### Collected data
----
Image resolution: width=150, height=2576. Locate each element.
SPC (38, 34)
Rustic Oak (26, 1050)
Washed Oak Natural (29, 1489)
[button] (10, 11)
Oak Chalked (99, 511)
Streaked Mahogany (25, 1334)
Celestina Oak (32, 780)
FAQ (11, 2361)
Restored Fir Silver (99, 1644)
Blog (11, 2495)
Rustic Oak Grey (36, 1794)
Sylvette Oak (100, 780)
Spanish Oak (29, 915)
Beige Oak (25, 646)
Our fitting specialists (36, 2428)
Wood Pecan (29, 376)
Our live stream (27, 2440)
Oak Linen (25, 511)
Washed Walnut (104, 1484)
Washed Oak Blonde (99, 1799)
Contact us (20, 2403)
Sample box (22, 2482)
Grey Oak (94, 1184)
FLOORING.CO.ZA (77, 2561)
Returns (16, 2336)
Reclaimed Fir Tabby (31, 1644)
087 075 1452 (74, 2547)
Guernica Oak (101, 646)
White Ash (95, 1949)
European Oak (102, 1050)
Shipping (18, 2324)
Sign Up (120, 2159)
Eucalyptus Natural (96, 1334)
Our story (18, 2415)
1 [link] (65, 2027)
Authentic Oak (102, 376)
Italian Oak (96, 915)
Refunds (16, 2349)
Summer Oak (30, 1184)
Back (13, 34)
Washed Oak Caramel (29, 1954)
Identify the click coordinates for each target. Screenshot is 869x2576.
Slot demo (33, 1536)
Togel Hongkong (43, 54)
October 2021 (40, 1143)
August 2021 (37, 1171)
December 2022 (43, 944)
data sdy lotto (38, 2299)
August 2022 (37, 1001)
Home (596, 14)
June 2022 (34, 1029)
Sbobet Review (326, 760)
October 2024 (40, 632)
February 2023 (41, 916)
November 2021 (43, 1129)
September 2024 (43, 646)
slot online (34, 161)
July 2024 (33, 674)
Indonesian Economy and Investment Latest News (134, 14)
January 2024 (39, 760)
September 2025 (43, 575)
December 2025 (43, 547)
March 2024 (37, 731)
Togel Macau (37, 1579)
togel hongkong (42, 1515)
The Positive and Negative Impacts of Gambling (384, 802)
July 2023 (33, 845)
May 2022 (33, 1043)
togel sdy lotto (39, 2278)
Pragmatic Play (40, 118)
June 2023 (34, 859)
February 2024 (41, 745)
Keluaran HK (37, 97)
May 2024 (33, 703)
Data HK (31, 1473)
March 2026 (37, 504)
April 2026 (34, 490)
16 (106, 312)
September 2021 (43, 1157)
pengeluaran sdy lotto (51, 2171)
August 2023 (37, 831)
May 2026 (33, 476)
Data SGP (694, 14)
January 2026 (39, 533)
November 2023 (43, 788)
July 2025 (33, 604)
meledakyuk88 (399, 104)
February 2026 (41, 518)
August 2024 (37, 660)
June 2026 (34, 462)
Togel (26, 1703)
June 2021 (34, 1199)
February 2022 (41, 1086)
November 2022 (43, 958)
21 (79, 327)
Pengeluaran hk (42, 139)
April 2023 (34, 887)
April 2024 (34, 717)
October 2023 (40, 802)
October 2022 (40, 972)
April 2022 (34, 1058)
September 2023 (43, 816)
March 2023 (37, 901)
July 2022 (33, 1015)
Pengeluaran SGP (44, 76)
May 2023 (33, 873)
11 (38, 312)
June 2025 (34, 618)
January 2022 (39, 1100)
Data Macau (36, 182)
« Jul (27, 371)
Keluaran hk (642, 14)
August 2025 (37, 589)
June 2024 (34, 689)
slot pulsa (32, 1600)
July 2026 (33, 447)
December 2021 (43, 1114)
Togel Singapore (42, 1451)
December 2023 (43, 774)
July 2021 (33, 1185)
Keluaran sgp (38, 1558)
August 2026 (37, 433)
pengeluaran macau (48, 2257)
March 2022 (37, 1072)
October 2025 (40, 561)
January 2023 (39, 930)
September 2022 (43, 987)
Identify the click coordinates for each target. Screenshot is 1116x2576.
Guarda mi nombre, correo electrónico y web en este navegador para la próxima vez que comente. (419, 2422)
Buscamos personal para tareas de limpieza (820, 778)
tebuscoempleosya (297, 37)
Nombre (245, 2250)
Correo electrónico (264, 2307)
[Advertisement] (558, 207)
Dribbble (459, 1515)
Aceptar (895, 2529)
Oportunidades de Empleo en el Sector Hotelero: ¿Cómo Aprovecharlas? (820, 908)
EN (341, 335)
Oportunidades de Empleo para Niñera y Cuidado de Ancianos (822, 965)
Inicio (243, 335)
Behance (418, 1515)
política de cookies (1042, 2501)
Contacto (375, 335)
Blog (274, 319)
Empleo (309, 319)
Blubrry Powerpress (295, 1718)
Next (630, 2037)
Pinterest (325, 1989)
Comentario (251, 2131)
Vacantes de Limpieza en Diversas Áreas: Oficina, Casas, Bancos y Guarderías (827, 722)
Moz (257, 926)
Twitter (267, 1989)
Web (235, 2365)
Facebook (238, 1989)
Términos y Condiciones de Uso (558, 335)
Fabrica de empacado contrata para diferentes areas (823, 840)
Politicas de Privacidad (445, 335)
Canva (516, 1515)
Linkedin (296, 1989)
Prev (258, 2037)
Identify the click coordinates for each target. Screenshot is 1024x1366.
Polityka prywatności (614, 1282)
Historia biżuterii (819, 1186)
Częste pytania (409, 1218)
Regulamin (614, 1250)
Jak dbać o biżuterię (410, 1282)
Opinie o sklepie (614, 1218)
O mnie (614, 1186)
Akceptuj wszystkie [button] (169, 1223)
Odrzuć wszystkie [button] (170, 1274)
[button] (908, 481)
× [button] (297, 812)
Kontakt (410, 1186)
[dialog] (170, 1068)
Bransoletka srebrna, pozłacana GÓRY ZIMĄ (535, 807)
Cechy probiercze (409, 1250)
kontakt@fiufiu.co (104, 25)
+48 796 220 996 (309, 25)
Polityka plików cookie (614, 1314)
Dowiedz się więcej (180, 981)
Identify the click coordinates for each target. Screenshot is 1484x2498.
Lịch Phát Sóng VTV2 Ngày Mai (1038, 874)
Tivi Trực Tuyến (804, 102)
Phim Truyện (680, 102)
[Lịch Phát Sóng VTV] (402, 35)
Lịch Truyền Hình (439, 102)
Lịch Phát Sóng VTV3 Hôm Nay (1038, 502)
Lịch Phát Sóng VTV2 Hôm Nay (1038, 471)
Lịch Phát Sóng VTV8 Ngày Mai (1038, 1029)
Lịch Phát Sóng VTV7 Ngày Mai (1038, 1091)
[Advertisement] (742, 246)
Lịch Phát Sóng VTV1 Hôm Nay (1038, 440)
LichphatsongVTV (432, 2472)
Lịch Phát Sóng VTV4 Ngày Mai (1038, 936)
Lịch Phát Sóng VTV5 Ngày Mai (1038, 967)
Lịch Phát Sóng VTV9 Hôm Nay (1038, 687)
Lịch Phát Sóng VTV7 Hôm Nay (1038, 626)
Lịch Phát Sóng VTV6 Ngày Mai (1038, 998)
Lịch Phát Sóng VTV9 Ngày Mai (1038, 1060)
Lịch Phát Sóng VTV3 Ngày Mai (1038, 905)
----
### What this task involves
Pick out and copy the lines of the entries that hold the string "January".

### Task answer
January 2024 (39, 760)
January 2026 (39, 533)
January 2022 (39, 1100)
January 2023 (39, 930)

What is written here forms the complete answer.